Yield; about 2 cups, or around 40 x 1 inch truffles
This thick ganache is meant for rolled truffles, and must be chilled before it can be shaped. Once the ganache is firm, it can either be piped into little mounds or scooped it into little blobs, then hand-rolled into round truffles. Once rolled, the truffles must be chilled completely before coating. You can coat your truffles simply by dusting the in cocoa powder or other ground cookies and nuts. If you do so, they need to live in the refrigerator. For truffles that can be served at room temperature dip them in tempered chocolate. (link) This ganache works best when it’s is left to at a cool room temperature for 12 hours to allows the cocoa butter in the chocolate to fully crystalize before it’s piped or scooped.
To flavor your truffles, the cream can be infused with all sorts of things before you mix it with the chocolate, like cinnamon, earl grey tea, or orange zest. Replacing a teaspoon or two of cream with liquor doesn’t hurt either, like grand mariner or calvados.
300g chocolate 64%
200g cream
- Chop the chocolate finely, no larger than the size of an m&m. Place the chocolate in a medium bowl and set it aside on the counter.
- Place the cream in a small pot and cook over medium high heat until the cream comes to a boil. Remove the pot from heat and let the cream sit for a minute, until it drops in temperature below 190°F.
- Pour the hot cream over the chocolate and let it sit undisturbed for 5 minutes.
- After 5 minutes, use a rubber spatula to gently begin stirring the cream and melted chocolate together. Make small circles at first, until you have visual confirmation that the chocolate and cream have combined evenly, then you can increase the breadth of your stirring.
- Once the ganache is smooth and even, pour it into an 8 by 10 inch cake pan and press plastic wrap directly on the surface of the ganache. Find a cool place in your home, and let the ganache sit undisturbed for 12 hours to let the cocoa butter fully crystalize.
- After the ganache has crystalized, transfer it to a piping bag.

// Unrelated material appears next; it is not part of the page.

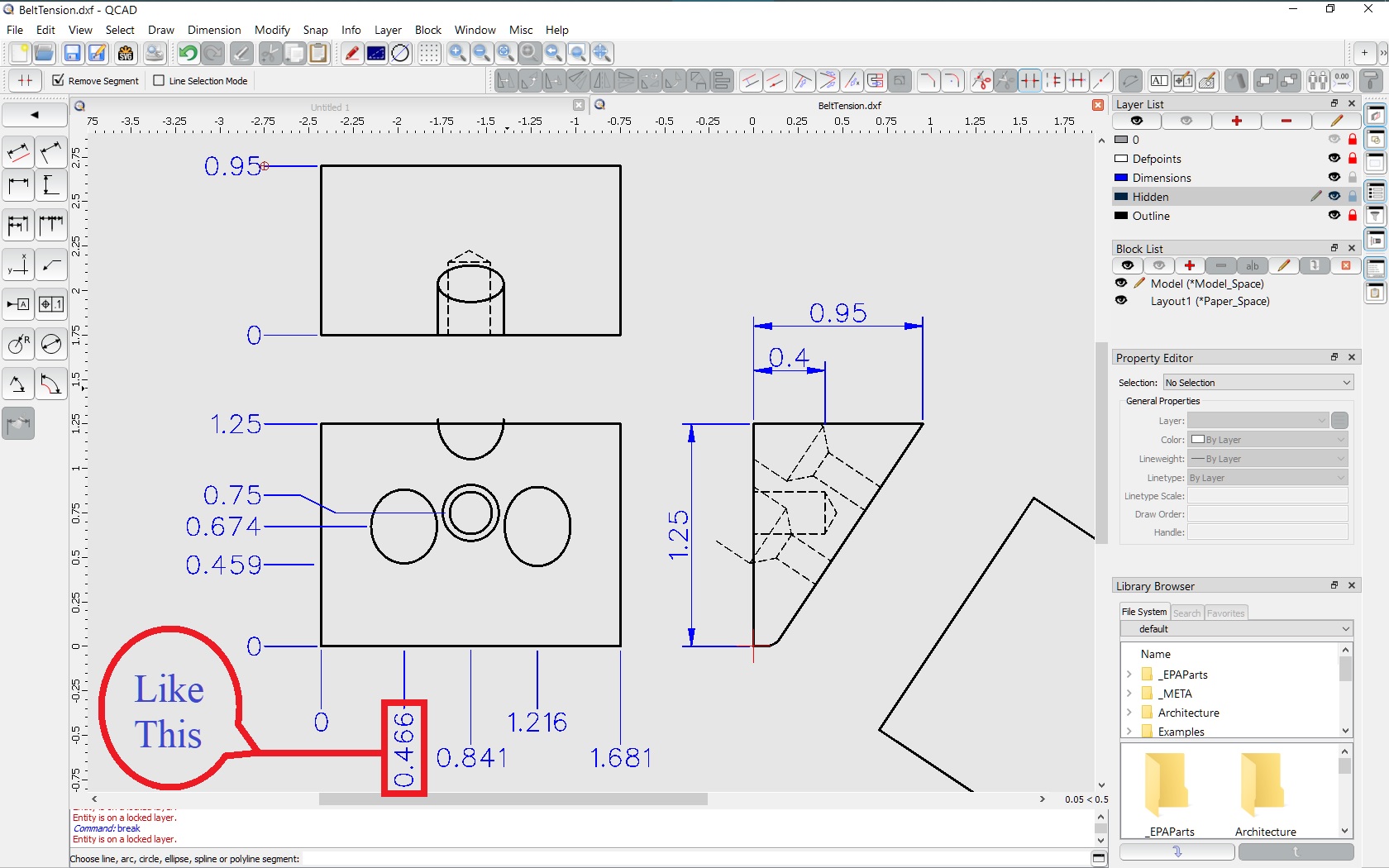
Task: Switch to the Favorites tab
Action: point(1225,613)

Line a sheet pan with parchment paper, and pipe the ganache into 1 inch mounds. Alternately, you can use a small scooper to scoop each truffle out. Or if either of those are not an option, drop the mounds with a teaspoon.

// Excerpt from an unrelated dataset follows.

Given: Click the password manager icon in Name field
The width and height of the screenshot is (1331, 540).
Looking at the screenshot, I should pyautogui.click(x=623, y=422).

- Place the piped ganache in the refrigerator for 30 minutes, then begin rolling each truffle individually. If the unrolled ganache mounds soften too much sitting on the counter, place the tray in the refrigerator to help them harden again. Place the rolled truffles on a seperate sheet pan lined with parchment paper and chill the truffles for 1 hour, or up to 24 hours.
- Now, wash your hands, and use a hot rag to wipe off any chocolate that escaped the bowl and found it’s way everywhere. Take a deep breath and wonder if any of your friends will appreciate how much time it took you to make these. Then eye the cocoa powder, and ponder the value in the extra effort of tempering to cover your truffles. If you are going to temper the chocolate to dip your truffles, you can begin any time you are ready. The truffles are happy waiting in the refrigerator for a few hours until you’re motivated.
- Once the truffles are firm, roll them in cocoa powder, cookie crumbs, nuts, or dip them in tempered chocolate. Store the cocoa powder truffles in the refrigerator, and the tempered chocolate coated truffles at room temperature, in a cool place. Consume these truffles within 1 week of making them.